The owner wanted an environment that incorporated these features: a radius negative edge, one of Giovanone’s radiant heat systems, a spillover spa, a large rock waterfeature and a synchronized light show. “We wanted to involve all the senses,” Giovanone says. “Not only are they going to use this pool to swim, but it has to be enjoyable to look at and listen to.”
Moving heaven and earth
When he set foot in the client’s backyard, Giovanone was initially perplexed by the 14-foot, sloped drop-off that the owner intended to use as the pool site.
“I remember walking into the yard and asking [the homeowner], ‘You want it where?’” he recalls.
The crew hauled in 500 cubic yards of earth for backfill — a challenge all its own with only 10 feet of access into the yard. A 40-foot-long, 17-foot-high poured radius concrete retaining wall was built to hold the new soil.
“The pool is solid, yet it is literally floating in the air, being supported by the retaining wall,” Giovanone says. “The main drains are actually 6 feet above virgin ground.”
The top 3 feet of the retaining wall also serve as the base for the negative edge’s weir wall. At the owner’s request, the weir was adorned with imported porcelain tiles in tans and taupes.
But the in-floor radiant heat system is perhaps the project’s most unique feature. The system uses a series of polyethylene, cross-linked tubing imbedded in the concrete floor below the pool base. The tubes pipe warming antifreeze through the concrete floor, which in turn, radiates heat into the water.
No thermal layering occurs in the heated pool water, according to Giovanone. Instead, your shoulders experience the same water temperature as your toes. The device, he points out, also saves on energy costs by running independently of the pool’s circulation system.
Another of his masterstrokes was how he seamlessly integrated the acrylic spa shell into the design without making it an eyesore. “I have an inherent dislike for spas around pools that look like they fell off the back of a truck,” Giovanone says. “It doesn’t do anything for the public’s perception of vinyl-liner pools.”
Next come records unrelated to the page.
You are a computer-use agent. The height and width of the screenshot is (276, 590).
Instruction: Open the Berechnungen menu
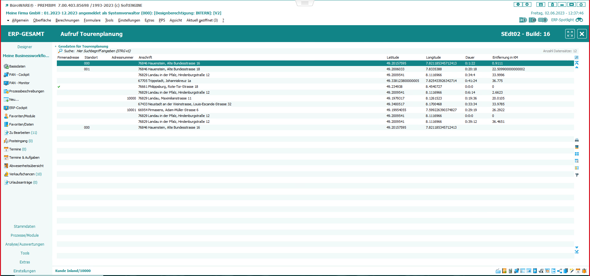(67, 20)
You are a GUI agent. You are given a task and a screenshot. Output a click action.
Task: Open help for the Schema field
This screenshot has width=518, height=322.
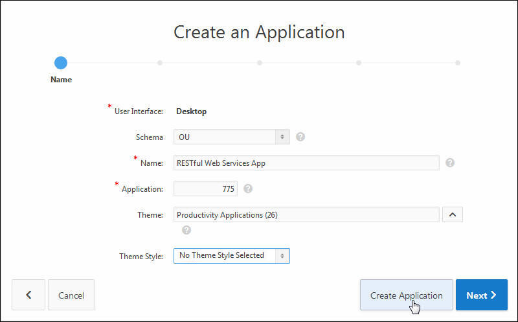point(300,137)
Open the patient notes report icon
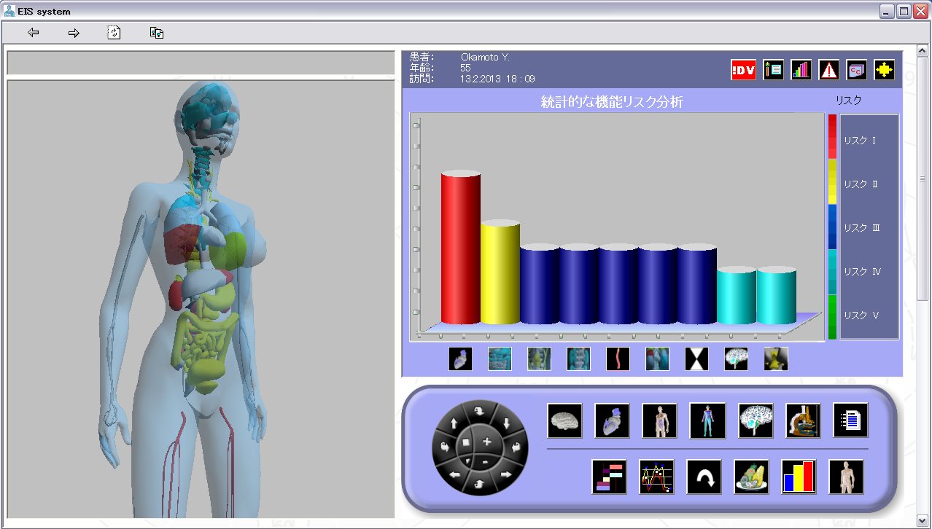Viewport: 932px width, 529px height. tap(772, 70)
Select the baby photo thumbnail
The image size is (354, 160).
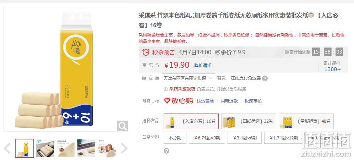click(107, 148)

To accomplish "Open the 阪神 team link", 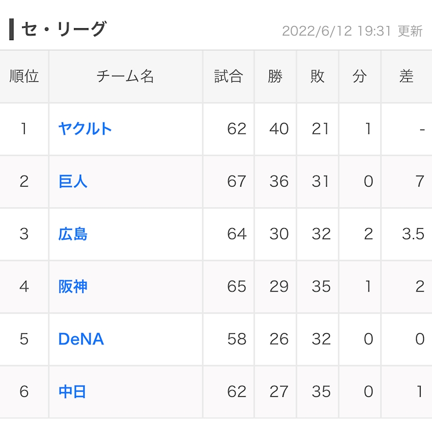I will click(73, 286).
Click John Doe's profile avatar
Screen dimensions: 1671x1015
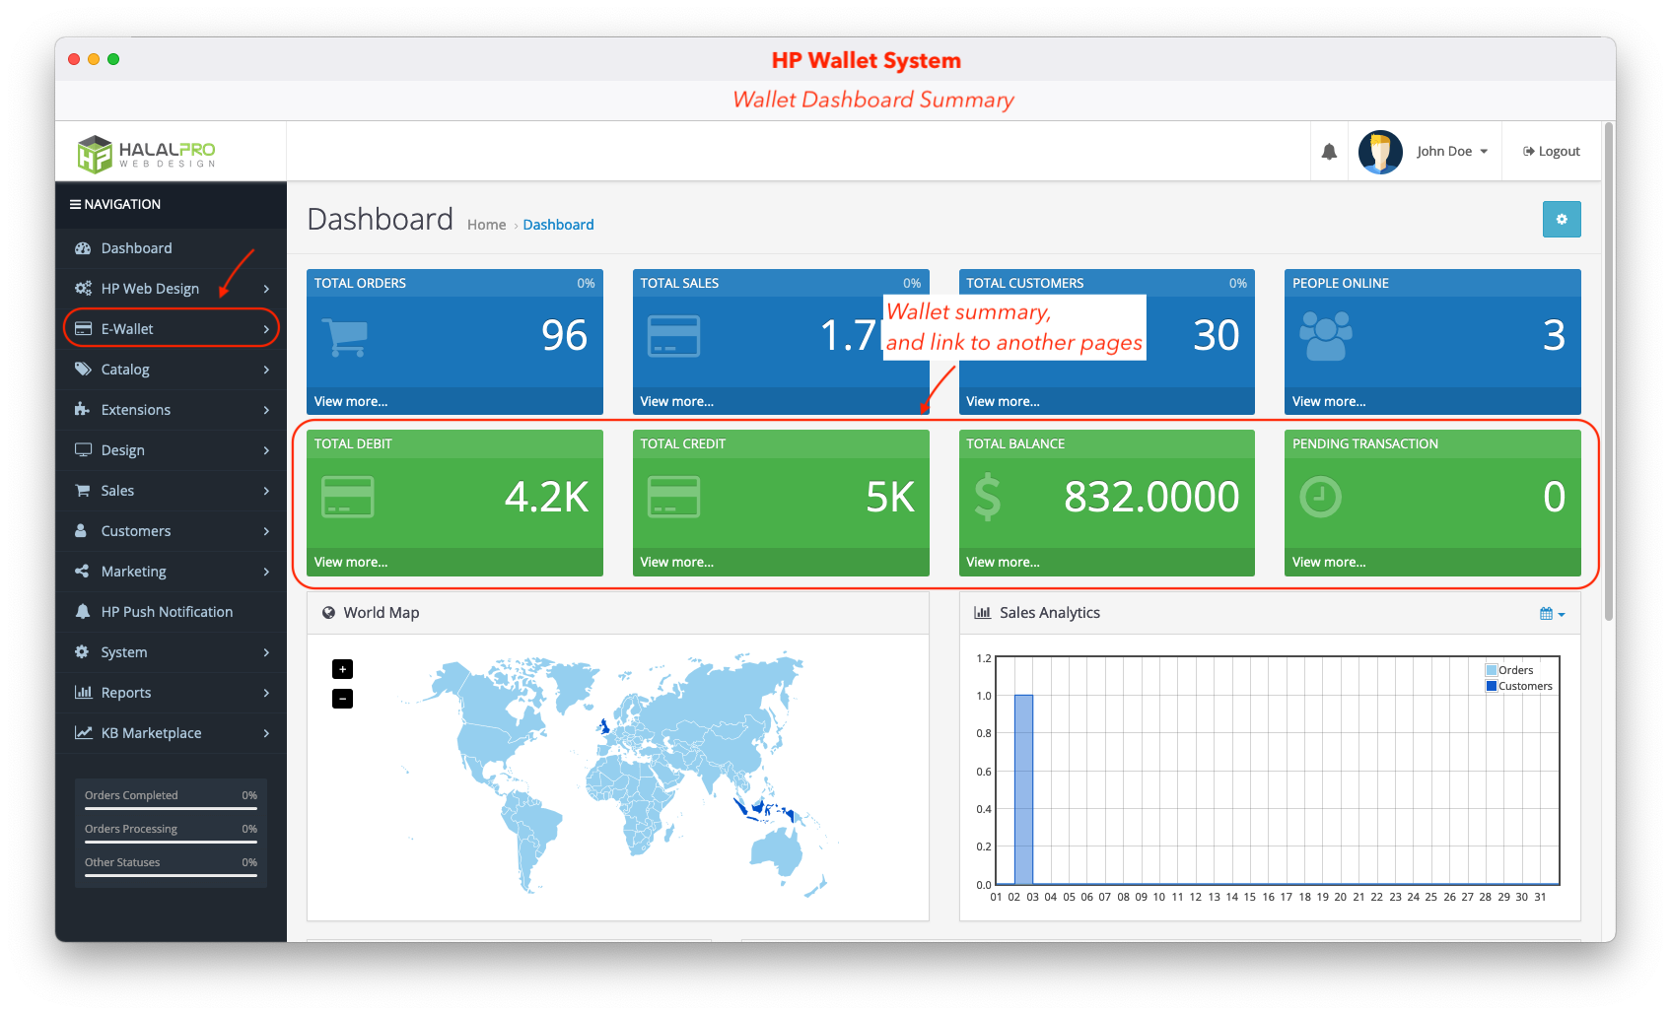tap(1379, 152)
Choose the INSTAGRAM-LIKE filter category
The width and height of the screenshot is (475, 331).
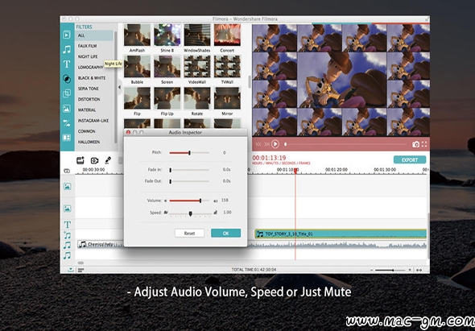93,121
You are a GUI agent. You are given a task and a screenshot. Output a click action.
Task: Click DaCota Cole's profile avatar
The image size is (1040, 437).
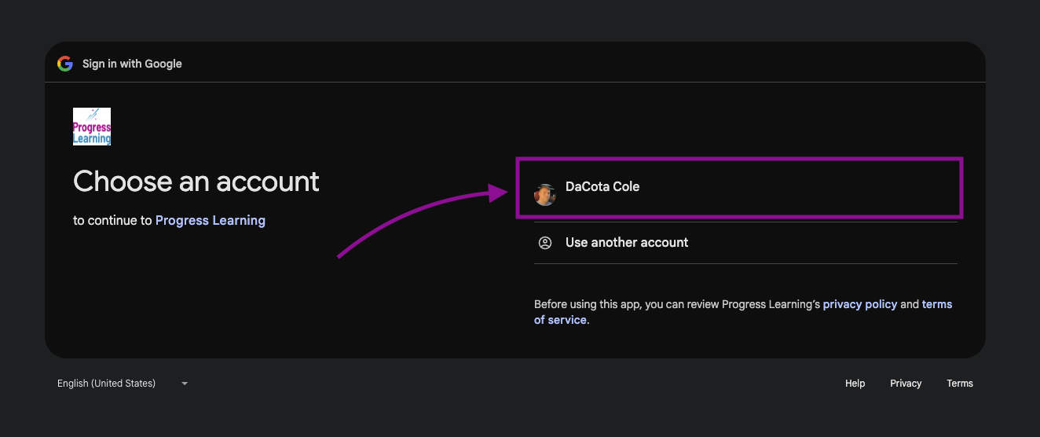(x=545, y=194)
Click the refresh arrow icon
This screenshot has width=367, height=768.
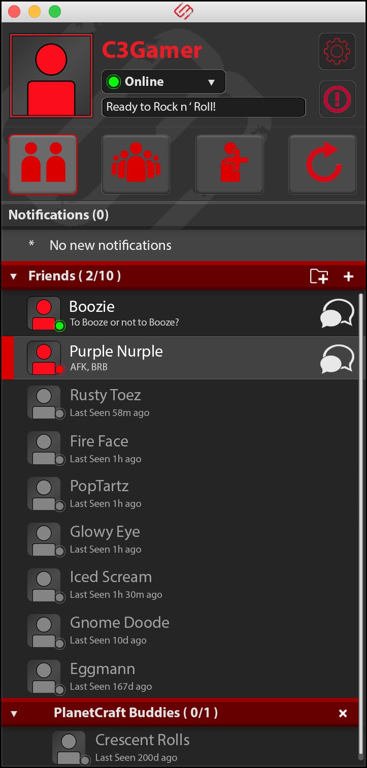click(x=323, y=164)
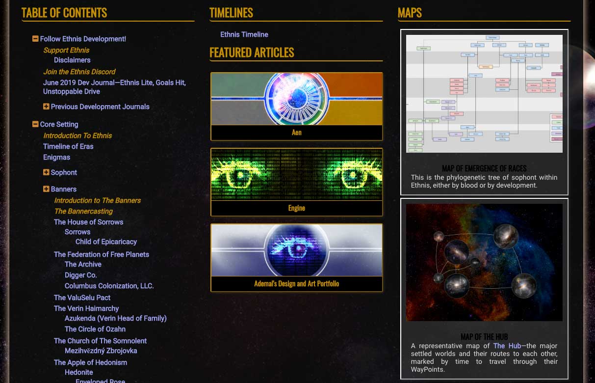595x383 pixels.
Task: Expand the Sophont section
Action: (x=46, y=172)
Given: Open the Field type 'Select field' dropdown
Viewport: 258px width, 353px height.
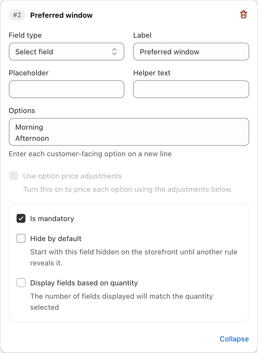Looking at the screenshot, I should (x=67, y=52).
To blend the spa into the design, he built a bluestone skirt and band around the shell. The spa’s spillway draws the viewer’s gaze toward the motion of the water and away from the shell.
“A good rule of thumb for these installations is that it should cost the builder more to surround the spa with the finish than the feature itself costs,” Giovanone says.
Because the homeowner’s hectic schedule only allows him to use the pool early in the morning or at night for entertaining, he requested “heavenly” lighting and “tranquil” waterfeatures. “When I [illuminate] a waterscape, I never want to see the source of the light,” Giovanone says. “I want people to think it’s a reflection of the moon.”
To that end, he synchronized the multiple underwater, color-changing lights in the pool with the weir wall’s fiberoptics and the two laminar jets streaming into the pool. Six more lights were placed in the waterfeature.
Building the triple-tiered waterfeature presented another challenge. Giovanone’s team laid 40 tons of natural rock one at a time. Because it stretched more than 35 feet and required 400 gallons of water in transit, circulation between the waterfeature, the pool and the negative edge was a considerable concern.
Five drains were installed in the negative edge’s catch pool to maintain a flow rate of 150 gallons per minute. Any less than this amount and the catch basin might vortex and dry the plumbing lines.
Giovanone remembers how it felt when he started up the $225,000 project after construction. “The homeowner was standing next to me when I turned on the water. As the water started to flow, I was thinking, ‘Where’s my clear path out of the yard?’
“But when the water broke evenly over that 34-foot weir, it was an endorphin rush,” Giovanone adds. “It’s a feeling that brings pride to your work. We live for that challenge.”